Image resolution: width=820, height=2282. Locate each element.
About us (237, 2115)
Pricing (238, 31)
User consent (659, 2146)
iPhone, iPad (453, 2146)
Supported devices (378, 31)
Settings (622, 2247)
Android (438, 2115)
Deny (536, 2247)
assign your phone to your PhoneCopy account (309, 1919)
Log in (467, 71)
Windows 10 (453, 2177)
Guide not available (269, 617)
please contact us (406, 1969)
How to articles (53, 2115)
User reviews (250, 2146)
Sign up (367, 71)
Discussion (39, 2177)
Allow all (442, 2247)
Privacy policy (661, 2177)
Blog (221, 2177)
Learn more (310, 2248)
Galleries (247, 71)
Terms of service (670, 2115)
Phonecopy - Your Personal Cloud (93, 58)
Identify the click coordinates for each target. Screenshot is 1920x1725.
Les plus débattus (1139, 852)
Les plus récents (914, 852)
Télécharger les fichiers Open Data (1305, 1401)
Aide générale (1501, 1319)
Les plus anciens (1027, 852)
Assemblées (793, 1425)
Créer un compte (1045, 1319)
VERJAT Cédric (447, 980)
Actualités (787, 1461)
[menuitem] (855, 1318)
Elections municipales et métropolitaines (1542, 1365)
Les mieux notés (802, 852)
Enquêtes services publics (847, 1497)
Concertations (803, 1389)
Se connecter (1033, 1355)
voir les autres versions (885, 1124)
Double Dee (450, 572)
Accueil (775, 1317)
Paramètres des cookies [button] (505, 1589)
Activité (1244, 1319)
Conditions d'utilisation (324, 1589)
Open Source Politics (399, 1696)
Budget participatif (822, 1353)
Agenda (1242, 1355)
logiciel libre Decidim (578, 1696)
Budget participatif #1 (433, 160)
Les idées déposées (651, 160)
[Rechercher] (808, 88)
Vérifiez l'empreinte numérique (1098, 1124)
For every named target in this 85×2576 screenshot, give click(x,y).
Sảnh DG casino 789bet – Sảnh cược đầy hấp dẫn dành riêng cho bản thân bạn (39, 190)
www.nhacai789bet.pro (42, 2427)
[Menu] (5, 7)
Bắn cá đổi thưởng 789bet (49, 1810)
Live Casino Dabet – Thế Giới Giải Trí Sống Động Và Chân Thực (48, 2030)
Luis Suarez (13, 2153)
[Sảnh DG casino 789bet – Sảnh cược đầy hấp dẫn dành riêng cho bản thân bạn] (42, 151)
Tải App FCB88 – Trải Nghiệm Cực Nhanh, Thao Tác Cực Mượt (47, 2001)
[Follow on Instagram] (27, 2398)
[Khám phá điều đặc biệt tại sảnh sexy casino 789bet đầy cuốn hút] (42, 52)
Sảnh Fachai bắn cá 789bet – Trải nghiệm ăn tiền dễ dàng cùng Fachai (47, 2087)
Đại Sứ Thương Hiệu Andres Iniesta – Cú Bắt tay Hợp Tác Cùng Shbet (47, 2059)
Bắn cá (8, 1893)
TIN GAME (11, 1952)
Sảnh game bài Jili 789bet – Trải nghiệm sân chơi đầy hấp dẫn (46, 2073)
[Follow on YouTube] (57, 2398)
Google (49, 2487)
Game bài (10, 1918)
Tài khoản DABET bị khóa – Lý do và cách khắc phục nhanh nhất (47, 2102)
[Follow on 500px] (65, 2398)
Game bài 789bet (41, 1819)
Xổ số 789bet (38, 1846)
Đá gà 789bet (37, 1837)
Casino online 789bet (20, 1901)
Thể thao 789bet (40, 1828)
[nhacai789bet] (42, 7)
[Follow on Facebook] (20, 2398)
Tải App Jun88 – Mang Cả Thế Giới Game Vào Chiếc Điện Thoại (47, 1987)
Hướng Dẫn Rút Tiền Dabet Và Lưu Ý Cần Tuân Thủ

#####

**Your assignment**
Would you write out the whole listing word for word?

**Solved exercise**
Image resolution: width=820, height=2282. Locate each element.
About us (237, 2115)
Pricing (238, 31)
User consent (659, 2146)
iPhone, iPad (453, 2146)
Supported devices (378, 31)
Settings (622, 2247)
Android (438, 2115)
Deny (536, 2247)
assign your phone to your PhoneCopy account (309, 1919)
Log in (467, 71)
Windows 10 (453, 2177)
Guide not available (269, 617)
please contact us (406, 1969)
How to articles (53, 2115)
User reviews (250, 2146)
Sign up (367, 71)
Discussion (39, 2177)
Allow all (442, 2247)
Privacy policy (661, 2177)
Blog (221, 2177)
Learn more (310, 2248)
Galleries (247, 71)
Terms of service (670, 2115)
Phonecopy - Your Personal Cloud (93, 58)
Identify the click coordinates for each target. Screenshot is 1920x1725.
Les plus débattus (1139, 852)
Les plus récents (914, 852)
Télécharger les fichiers Open Data (1305, 1401)
Aide générale (1501, 1319)
Les plus anciens (1027, 852)
Assemblées (793, 1425)
Créer un compte (1045, 1319)
VERJAT Cédric (447, 980)
Actualités (787, 1461)
[menuitem] (855, 1318)
Elections municipales et métropolitaines (1542, 1365)
Les mieux notés (802, 852)
Enquêtes services publics (847, 1497)
Concertations (803, 1389)
Se connecter (1033, 1355)
voir les autres versions (885, 1124)
Double Dee (450, 572)
Accueil (775, 1317)
Paramètres des cookies [button] (505, 1589)
Activité (1244, 1319)
Conditions d'utilisation (324, 1589)
Open Source Politics (399, 1696)
Budget participatif (822, 1353)
Agenda (1242, 1355)
logiciel libre Decidim (578, 1696)
Budget participatif #1 (433, 160)
Les idées déposées (651, 160)
[Rechercher] (808, 88)
Vérifiez l'empreinte numérique (1098, 1124)
For every named target in this 85×2576 screenshot, give click(x,y).
Sảnh DG casino 789bet – Sảnh cược đầy hấp dẫn dành riêng cho bản thân bạn (39, 190)
www.nhacai789bet.pro (42, 2427)
[Menu] (5, 7)
Bắn cá đổi thưởng 789bet (49, 1810)
Live Casino Dabet – Thế Giới Giải Trí Sống Động Và Chân Thực (48, 2030)
Luis Suarez (13, 2153)
[Sảnh DG casino 789bet – Sảnh cược đầy hấp dẫn dành riêng cho bản thân bạn] (42, 151)
Tải App FCB88 – Trải Nghiệm Cực Nhanh, Thao Tác Cực Mượt (47, 2001)
[Follow on Instagram] (27, 2398)
[Khám phá điều đặc biệt tại sảnh sexy casino 789bet đầy cuốn hút] (42, 52)
Sảnh Fachai bắn cá 789bet – Trải nghiệm ăn tiền dễ dàng cùng Fachai (47, 2087)
Đại Sứ Thương Hiệu Andres Iniesta – Cú Bắt tay Hợp Tác Cùng Shbet (47, 2059)
Bắn cá (8, 1893)
TIN GAME (11, 1952)
Sảnh game bài Jili 789bet – Trải nghiệm sân chơi đầy hấp dẫn (46, 2073)
[Follow on YouTube] (57, 2398)
Google (49, 2487)
Game bài (10, 1918)
Tài khoản DABET bị khóa – Lý do và cách khắc phục nhanh nhất (47, 2102)
[Follow on 500px] (65, 2398)
Game bài 789bet (41, 1819)
Xổ số 789bet (38, 1846)
Đá gà 789bet (37, 1837)
Casino online 789bet (20, 1901)
Thể thao 789bet (40, 1828)
[nhacai789bet] (42, 7)
[Follow on Facebook] (20, 2398)
Tải App Jun88 – Mang Cả Thế Giới Game Vào Chiếc Điện Thoại (47, 1987)
Hướng Dẫn Rút Tiền Dabet Và Lưu Ý Cần Tuân Thủ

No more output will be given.